First, you need to make a distinction between "nonparametric", "distribution-free" and "exact" methods. A nonparametric method estimates and tests hypotheses about medians, percentiles or other quantities that are not parameters of distribution. A "distribution-free" test does not assume that your data or any statistics computed from your data come from any known distribution. An exact test is a test whose inferences (i.e. p-values or confidence intervals) are equally accurate at all possible sample sizes. A bootstrapping test is always an exact test and it is always distribution free, but it may or may not be nonparametric. For example, you could construct a boostrapping test to compare the means of two samples, which would still be parametric in that the mean is a parameter of the normal distribution and other distributions (T distribution, Poisson, etc.).
So, increasing the sample size will not affect the legitmacy of your p-values or your confidence intervals, because you are using an exact test. However, a larger sample size will give you more information about the true value(s) of the unknown population parameters or percentiles ... presuming that your samples are all unbiased.
If you are playing with nonparametric statistics, you do not need to think about much about your sample size. Anyhow, you can get reasonably good results if you use the sample size over 30. I think that it helps you.
Thank you, Luis and Rasiah! I expected also that increasing the sample size is generally better. I wonder below what sample size would the results of nonparametric bootstrapping tend to be come too unreliable to be useful?
First, you need to make a distinction between "nonparametric", "distribution-free" and "exact" methods. A nonparametric method estimates and tests hypotheses about medians, percentiles or other quantities that are not parameters of distribution. A "distribution-free" test does not assume that your data or any statistics computed from your data come from any known distribution. An exact test is a test whose inferences (i.e. p-values or confidence intervals) are equally accurate at all possible sample sizes. A bootstrapping test is always an exact test and it is always distribution free, but it may or may not be nonparametric. For example, you could construct a boostrapping test to compare the means of two samples, which would still be parametric in that the mean is a parameter of the normal distribution and other distributions (T distribution, Poisson, etc.).
So, increasing the sample size will not affect the legitmacy of your p-values or your confidence intervals, because you are using an exact test. However, a larger sample size will give you more information about the true value(s) of the unknown population parameters or percentiles ... presuming that your samples are all unbiased.
Thank you, Jeff, this is a very useful description! To clarify, the procedure I am using is bootstrapping of a data set with N observations by randomly selecting N of them (thus some can be repeated, and some not used) multiple times. Each time a model is fitted to the data set, and parameter values for the model are compared. I am wondering does sample size N affect the usefulness of this procedure?

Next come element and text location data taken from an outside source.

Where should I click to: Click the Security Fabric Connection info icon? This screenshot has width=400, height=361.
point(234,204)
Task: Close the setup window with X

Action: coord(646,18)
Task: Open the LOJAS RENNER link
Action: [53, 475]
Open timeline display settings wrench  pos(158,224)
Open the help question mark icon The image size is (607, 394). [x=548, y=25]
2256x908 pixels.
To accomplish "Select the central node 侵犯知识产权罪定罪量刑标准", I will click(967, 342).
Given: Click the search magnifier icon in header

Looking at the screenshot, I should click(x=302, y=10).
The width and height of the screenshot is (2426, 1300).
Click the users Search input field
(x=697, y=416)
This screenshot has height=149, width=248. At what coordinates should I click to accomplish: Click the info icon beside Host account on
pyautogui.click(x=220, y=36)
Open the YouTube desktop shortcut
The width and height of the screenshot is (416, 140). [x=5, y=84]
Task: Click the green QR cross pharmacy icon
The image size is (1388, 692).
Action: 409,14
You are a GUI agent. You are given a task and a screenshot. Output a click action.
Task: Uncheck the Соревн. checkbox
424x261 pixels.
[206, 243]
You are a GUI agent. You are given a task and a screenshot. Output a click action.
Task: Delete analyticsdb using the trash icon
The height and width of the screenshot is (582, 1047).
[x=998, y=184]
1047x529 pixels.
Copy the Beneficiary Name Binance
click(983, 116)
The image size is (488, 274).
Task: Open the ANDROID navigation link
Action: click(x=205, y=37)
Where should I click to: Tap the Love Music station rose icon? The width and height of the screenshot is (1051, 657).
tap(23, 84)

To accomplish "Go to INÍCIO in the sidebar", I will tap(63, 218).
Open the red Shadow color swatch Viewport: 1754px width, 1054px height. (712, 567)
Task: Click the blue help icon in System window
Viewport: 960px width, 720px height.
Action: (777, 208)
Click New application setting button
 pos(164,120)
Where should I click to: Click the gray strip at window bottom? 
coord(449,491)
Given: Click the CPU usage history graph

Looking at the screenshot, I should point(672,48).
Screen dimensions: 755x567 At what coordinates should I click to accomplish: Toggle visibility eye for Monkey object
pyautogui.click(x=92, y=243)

As I said before, because bootstrapping is an "exact" statistical test, the p-values or confidence intervals from your procedure will be equally valid for all sample sizes, N. Whether or not the test is useful is a completely different issue.
Are you using the correct bootstrapping test? Can your bootstrapping model answer the questions that you want to address with your experiment? Is your sample representative and unbiased? These are issues you need to address to make sure your test is useful.
Assuming that you have set up the correct test and your sample is both representative and unbiased, then you are basically asking about the relationship between power and sample size. Larger sample sizes will provide more information about your population and more statistical power to find significant p-values. When your sample size is large, then even small effects can be statistically significant. If your sample size is very small, then only the largest effects will be statistically significant. If you need to detect small, subtle differences between groups, then an experiment with a small sample size might not be useful.